Çatışma kültürünü bir mücadele stratejisi olarak benimseyenler, gün gelir "karşıtlarını" da var etmeye başlarlar. İslamofobi denilen İslam karşıtlığı, adının konduğu 11 Eylül'den bu yana "atanı vuran alet" halini almaya başladı. Amerika'nın akil adamları bu yıl "Müslümanları fişleyenler" haberlerine Pulitzer Ödülü verme ihtiyacı hissetti. Sonuçta din üzerinden oluşturulan düşmanlık, kendisini de tehdit edecek boyutlara vardı.
Terörizmle İslamiyet'i yan yana getirme "kurguları" gerçek hayatla örtüşmeyince insanlar bunu sorgulama ihtiyacı hissetti.

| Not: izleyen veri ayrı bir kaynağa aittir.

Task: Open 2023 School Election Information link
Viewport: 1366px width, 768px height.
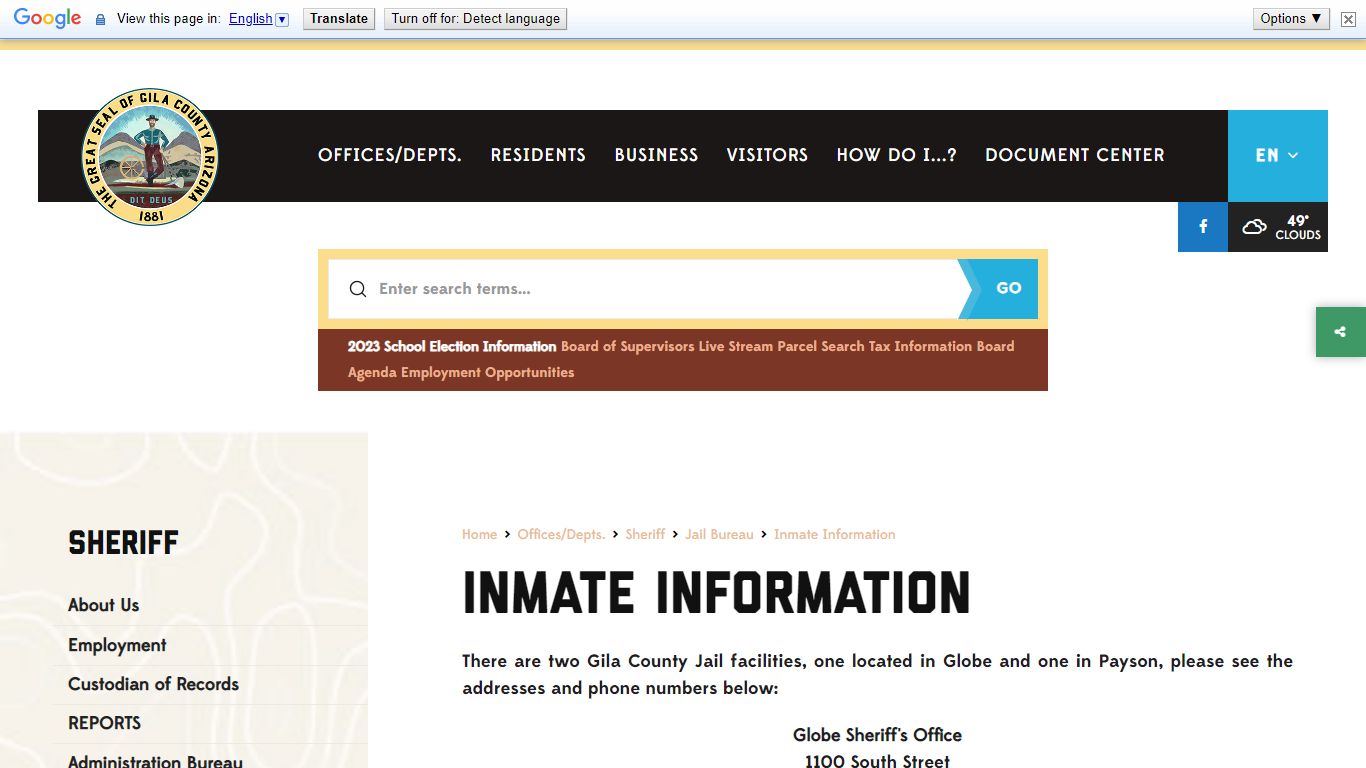Action: pyautogui.click(x=451, y=346)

Zira "gerçek inatçıdır" ve hayatla çelişince yalanlaşır ve bunu üreteni tehdit eder
. Hoşgörü lafını ağzından eksik etmeyenlere ben asla inanmam. Zira onların hoşgörüsü "test edilmemiş" ham bir duygudur. İşler yolunda giderken herkes hoşgörücüdür. Aslolan kriz ortamında ve herkesin birbirini suçlamaya başladığı ortamlarda hoşgörülü kalabilmektir.
Fransa'da seçim sürecinde "yabancı düşmanlığı" üzerinden yürütülen propagandalar, Almanya'da ırkçı saldırıların artışı, bu alanda Avrupa'nın, bir kez daha ABD'nin gerisinde kalacağını gösteriyor. ABD "ötekileştirme" üzerine inşa edilmiş söylemlerin insanlığı daha iyiye götürmediği gibi ülkesinin toplumsal barışına da hizmet etmediğini fark etmiş bulunuyor.
İngiltere'de başlatılan Hope Not Hate (Nefret değil; umut!..) hareketi, Avrupa'da karşılık görmese de Batı'nın önde gelen düşünürleri, Norveç Katliamı gibi vakaların küresel boyutta artmasından endişe duyuyor. Tam da bu noktada "nefret söylemi" üzerinden siyaset yapanlar, yalnızca kendi ülkelerinde değil, ortak coğrafyalarda "toplumsal faturalar" oluşturabiliyor.
28 Şubat sürecinde küçük sermayeyi "yeşile boyayıp" şeriat korkusuna gömenlerin faturası, 2001 Krizi olmuştu. Ötekileştirmenin enerjisi olan "nefret" yerine, işbirliğinin mayası olan "umut" yalnızca siyasetin değil, ekonomik iklimin de vazgeçilmezi haline geliyor.